Directions:
Copy everything from the line containing "The height and width of the screenshot is (246, 190)." down to the end of the rows, word for word, and leave the pictures out.

Data to process:
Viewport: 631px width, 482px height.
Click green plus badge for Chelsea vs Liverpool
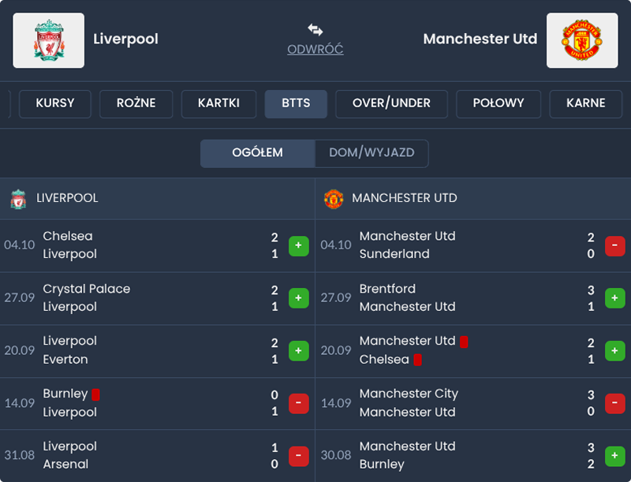click(x=299, y=245)
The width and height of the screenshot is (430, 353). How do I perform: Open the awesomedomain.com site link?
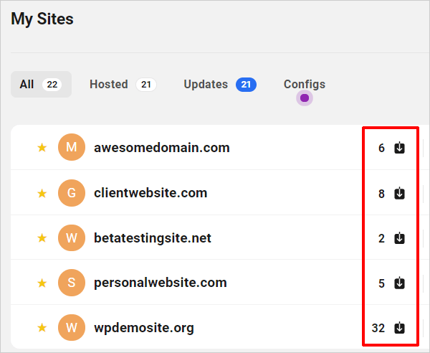[x=162, y=148]
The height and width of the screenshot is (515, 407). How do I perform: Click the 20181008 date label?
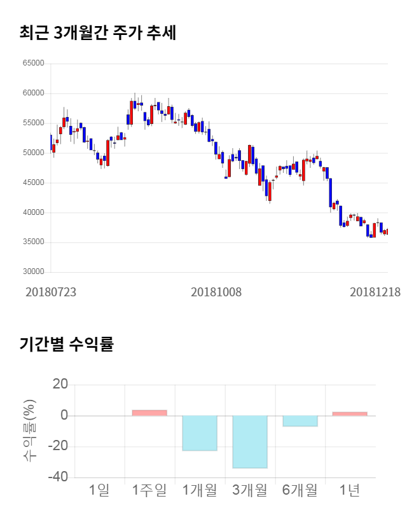point(216,292)
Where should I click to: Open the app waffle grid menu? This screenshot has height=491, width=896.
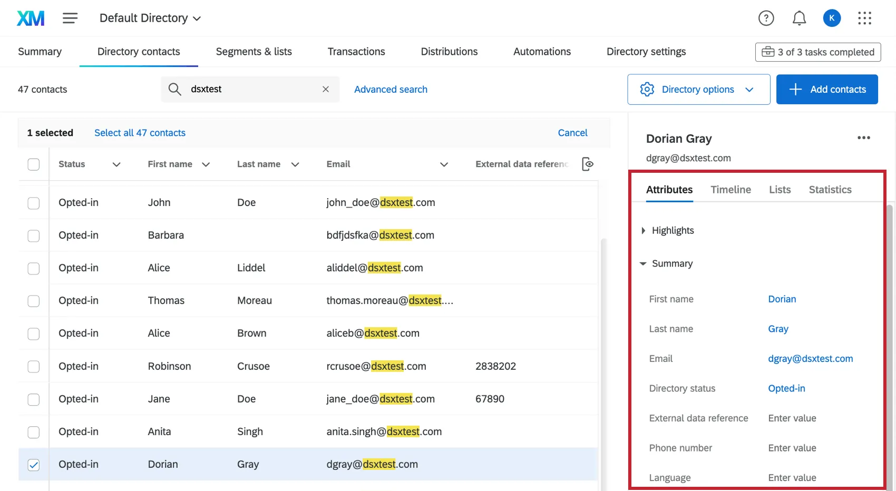point(864,17)
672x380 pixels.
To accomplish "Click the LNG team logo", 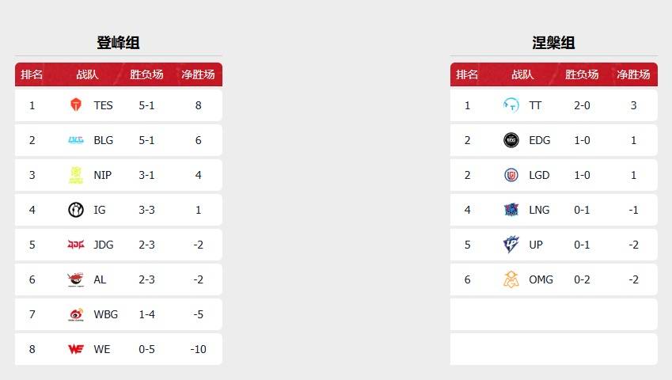I will pos(511,210).
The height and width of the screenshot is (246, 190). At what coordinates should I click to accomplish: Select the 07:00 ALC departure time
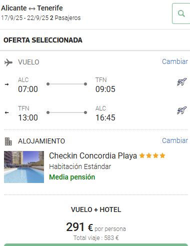pos(28,89)
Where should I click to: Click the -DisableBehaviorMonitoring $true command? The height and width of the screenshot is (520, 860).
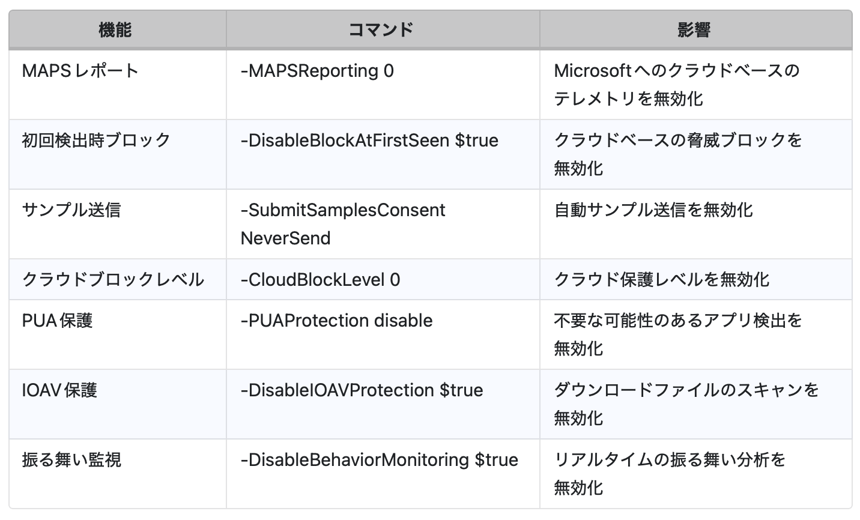pyautogui.click(x=379, y=460)
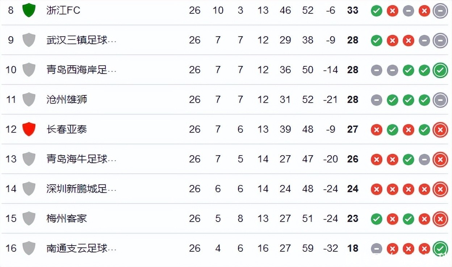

Final result:
The height and width of the screenshot is (246, 190). At what coordinates should I click to accomplish: Select the 07:00 ALC departure time
pos(28,89)
Where should I click to: Click the -DisableBehaviorMonitoring $true command? The height and width of the screenshot is (520, 860).
pyautogui.click(x=379, y=460)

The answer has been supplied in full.